What's a station to do?
There are a couple of ways to respond to disruptive innovation. One is to understand it, find out how people use it and harness it to grow your business or build a new one. The other is to dig in your heels, sue the innovators and cut costs to protect the bottom line for as long as you can.
Guess which way most stations are responding?
Television stations should be labs for creativity and innovation. They have access to talent, they can try things out on a small scale without a lot of risk or expense. When technology enables a new way to serve viewers or create a new product, it's far easier for a local station to experiment than for a behemoth network to do the same.
But most stations have such a narrow, short-term focus they're no longer capable of exploring opportunity -- or even recognizing it. They have added hours upon hours of low-cost news rather than develop new programs or find new ways to serve local audiences.
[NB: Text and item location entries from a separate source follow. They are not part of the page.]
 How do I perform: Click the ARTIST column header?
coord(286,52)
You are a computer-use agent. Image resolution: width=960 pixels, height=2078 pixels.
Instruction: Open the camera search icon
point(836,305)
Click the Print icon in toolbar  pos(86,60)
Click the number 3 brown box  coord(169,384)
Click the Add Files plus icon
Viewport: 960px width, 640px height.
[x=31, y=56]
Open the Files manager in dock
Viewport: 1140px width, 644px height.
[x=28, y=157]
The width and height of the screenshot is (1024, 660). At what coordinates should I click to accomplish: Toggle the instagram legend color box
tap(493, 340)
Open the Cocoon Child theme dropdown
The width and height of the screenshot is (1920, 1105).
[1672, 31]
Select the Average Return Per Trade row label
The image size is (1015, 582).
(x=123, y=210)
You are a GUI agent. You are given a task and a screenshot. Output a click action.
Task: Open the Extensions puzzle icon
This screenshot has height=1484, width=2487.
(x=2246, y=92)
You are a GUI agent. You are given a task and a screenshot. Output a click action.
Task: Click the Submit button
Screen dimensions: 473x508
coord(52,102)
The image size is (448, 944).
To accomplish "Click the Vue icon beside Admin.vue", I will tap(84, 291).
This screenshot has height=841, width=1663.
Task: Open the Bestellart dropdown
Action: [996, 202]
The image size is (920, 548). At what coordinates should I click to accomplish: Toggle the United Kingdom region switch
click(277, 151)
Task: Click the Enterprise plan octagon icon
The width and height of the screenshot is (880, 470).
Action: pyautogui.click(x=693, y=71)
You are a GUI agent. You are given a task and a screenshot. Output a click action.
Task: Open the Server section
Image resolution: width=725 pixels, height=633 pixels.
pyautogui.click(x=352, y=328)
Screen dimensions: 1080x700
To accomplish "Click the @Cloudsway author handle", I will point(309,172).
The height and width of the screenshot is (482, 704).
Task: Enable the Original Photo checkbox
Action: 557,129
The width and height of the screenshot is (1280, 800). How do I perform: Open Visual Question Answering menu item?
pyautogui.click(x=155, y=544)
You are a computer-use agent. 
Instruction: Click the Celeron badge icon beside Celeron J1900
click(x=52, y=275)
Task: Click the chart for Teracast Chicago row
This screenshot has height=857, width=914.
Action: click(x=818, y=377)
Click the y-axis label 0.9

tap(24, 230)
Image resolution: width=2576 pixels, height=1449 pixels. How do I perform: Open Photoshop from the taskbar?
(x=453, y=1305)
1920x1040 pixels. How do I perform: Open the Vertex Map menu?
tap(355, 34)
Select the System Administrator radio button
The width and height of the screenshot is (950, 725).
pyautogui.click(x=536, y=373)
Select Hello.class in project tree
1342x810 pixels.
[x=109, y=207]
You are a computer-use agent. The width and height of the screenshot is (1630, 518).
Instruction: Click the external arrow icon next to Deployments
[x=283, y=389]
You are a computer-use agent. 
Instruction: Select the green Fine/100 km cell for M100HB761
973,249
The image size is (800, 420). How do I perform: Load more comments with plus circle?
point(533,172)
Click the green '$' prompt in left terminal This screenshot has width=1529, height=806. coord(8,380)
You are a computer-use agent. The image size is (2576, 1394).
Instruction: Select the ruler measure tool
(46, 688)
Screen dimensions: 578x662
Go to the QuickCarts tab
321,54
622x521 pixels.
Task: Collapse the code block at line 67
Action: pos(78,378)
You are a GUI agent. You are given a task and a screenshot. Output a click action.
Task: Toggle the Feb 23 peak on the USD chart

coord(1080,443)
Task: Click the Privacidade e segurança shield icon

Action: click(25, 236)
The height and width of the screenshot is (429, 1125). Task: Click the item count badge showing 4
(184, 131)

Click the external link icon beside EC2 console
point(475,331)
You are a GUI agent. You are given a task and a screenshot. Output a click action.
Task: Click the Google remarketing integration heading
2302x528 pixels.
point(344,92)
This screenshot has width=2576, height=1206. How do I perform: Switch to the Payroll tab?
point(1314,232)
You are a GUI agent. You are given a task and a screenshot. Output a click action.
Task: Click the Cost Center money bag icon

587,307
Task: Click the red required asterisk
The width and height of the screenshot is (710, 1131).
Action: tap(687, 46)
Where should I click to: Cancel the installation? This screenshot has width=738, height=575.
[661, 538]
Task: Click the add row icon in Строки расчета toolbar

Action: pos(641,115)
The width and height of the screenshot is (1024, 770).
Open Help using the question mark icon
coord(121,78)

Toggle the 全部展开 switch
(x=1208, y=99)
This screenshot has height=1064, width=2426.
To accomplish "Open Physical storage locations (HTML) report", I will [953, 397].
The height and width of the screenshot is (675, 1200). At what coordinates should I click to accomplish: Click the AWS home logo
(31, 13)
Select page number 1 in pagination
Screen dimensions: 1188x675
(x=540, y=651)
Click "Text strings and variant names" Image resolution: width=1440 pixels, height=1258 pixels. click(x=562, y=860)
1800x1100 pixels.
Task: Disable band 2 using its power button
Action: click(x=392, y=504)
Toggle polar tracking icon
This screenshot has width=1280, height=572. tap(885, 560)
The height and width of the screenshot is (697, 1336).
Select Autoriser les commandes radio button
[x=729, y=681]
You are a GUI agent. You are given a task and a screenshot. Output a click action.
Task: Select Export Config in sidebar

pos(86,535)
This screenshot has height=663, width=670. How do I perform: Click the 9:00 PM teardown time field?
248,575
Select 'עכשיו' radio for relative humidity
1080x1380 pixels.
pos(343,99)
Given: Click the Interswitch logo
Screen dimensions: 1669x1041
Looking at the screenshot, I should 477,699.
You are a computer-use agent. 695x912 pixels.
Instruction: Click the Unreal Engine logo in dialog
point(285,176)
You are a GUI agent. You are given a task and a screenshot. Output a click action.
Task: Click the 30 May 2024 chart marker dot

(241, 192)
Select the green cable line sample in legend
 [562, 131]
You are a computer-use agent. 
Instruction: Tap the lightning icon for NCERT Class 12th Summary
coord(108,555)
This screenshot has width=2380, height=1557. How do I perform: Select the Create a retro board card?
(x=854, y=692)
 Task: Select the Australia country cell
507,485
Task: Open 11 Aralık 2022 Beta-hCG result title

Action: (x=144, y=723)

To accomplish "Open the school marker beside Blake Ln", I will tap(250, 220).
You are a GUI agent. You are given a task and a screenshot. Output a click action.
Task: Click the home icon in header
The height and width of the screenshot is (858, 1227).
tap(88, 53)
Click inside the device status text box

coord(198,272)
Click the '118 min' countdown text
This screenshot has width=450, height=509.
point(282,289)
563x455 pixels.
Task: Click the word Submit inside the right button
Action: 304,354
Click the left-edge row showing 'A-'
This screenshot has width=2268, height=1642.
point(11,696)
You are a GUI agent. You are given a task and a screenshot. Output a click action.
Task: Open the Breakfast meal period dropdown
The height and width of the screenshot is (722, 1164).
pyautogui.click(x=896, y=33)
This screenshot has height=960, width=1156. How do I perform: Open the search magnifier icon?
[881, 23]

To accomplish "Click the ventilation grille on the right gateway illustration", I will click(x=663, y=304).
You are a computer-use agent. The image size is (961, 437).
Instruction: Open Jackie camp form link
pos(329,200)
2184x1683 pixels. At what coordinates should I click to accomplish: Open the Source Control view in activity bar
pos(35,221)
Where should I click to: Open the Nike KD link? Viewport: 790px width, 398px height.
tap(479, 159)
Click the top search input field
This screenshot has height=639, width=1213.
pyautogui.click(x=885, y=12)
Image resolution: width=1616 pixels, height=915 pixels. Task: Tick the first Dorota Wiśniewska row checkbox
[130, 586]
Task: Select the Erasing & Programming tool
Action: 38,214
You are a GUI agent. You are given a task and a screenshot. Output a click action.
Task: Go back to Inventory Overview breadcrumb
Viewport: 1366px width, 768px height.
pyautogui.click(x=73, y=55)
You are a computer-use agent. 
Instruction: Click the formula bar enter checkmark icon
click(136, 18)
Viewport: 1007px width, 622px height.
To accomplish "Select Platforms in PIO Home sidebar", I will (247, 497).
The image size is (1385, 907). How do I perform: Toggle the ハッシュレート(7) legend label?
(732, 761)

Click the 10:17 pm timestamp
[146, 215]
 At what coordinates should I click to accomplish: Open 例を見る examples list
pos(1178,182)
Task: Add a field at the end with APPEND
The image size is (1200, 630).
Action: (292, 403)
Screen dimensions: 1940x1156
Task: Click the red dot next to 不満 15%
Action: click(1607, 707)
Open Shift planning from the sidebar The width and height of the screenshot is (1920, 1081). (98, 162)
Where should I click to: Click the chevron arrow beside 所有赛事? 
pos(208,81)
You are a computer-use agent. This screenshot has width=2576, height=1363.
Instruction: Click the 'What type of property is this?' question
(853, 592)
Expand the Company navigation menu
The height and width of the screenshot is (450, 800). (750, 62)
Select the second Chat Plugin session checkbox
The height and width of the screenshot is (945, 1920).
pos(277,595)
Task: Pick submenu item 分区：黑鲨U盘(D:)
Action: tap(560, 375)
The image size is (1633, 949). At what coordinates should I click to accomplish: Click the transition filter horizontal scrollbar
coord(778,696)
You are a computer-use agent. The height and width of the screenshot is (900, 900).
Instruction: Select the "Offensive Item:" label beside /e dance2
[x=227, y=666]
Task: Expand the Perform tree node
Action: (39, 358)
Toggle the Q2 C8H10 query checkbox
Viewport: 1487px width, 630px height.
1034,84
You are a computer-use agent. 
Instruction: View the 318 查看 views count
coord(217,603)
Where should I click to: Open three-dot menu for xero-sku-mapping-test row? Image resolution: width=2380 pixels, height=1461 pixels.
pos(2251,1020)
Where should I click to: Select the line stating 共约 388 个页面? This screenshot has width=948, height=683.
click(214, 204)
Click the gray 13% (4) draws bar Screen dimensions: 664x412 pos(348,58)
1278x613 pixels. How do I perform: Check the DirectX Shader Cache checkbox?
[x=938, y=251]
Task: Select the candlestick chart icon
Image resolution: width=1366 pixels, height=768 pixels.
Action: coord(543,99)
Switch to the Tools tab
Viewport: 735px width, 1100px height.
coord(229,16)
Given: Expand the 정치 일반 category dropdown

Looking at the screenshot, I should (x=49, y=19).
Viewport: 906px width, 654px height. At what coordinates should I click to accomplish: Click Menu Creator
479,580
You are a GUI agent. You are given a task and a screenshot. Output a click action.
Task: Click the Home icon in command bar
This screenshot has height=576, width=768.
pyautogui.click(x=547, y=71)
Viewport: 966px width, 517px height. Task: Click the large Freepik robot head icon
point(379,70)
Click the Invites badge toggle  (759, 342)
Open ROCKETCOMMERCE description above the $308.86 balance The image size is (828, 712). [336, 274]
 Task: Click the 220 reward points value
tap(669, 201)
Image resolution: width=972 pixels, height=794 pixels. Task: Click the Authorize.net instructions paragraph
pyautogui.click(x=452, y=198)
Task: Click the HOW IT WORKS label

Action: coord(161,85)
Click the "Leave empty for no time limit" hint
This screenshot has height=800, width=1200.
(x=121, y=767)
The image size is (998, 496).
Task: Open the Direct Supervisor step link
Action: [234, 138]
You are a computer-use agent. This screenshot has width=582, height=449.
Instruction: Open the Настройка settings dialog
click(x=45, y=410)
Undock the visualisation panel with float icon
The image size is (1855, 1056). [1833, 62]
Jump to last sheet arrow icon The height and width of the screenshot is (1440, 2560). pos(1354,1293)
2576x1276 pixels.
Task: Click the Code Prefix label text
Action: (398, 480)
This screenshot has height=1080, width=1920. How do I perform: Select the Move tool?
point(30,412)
Salary cuts and newsroom consolidation have turned most local news into a bland commodity lacking personality and absent of compelling characters that attract viewers.
In fact, stations today are afraid of characters. If a local personality becomes too popular, they'll command a higher salary. Therefore station executives are fond of saying that on-air talent doesn't matter, that even newscasts with legacy anchors are declining. Entirely missing the point that the newscasts themselves no longer work.
In the San Francisco Bay Area, there are about 40 hours of local news each weekday. If that's not the definition of an over-supplied commodity, I don't know what is. Yet stations keep adding more, despite evidence from the Pew Research Center showing "the strategy of gaining viewers by adding more and more time for news appears to have stopped paying off."
Innovation at stations is defined in business terms, not creative ones. Rather than produce compelling programming or come up with better ways to exploit their localism, stations have finally found a way to get paid by local cable carriers through retransmission consent agreements. With this steady revenue stream, there's little pressure to improve programming or build new local media businesses.
The revenue comes in and the bonuses are paid out, even as ratings wither and audiences discover they can do just fine without local TV news.
This strategy only works in the short term. Without providing value of their own, stations will not continue to earn the cable carriage money they have just begun to enjoy.
Where can viewers see thoughtful commentary on local issues or learn about local restaurants and events? What are stations doing to attract the next generation of documentary storytellers living in their backyards?
It may be difficult for TV stations to avoid going the way of Blockbuster. But it sure would be nice to see them try.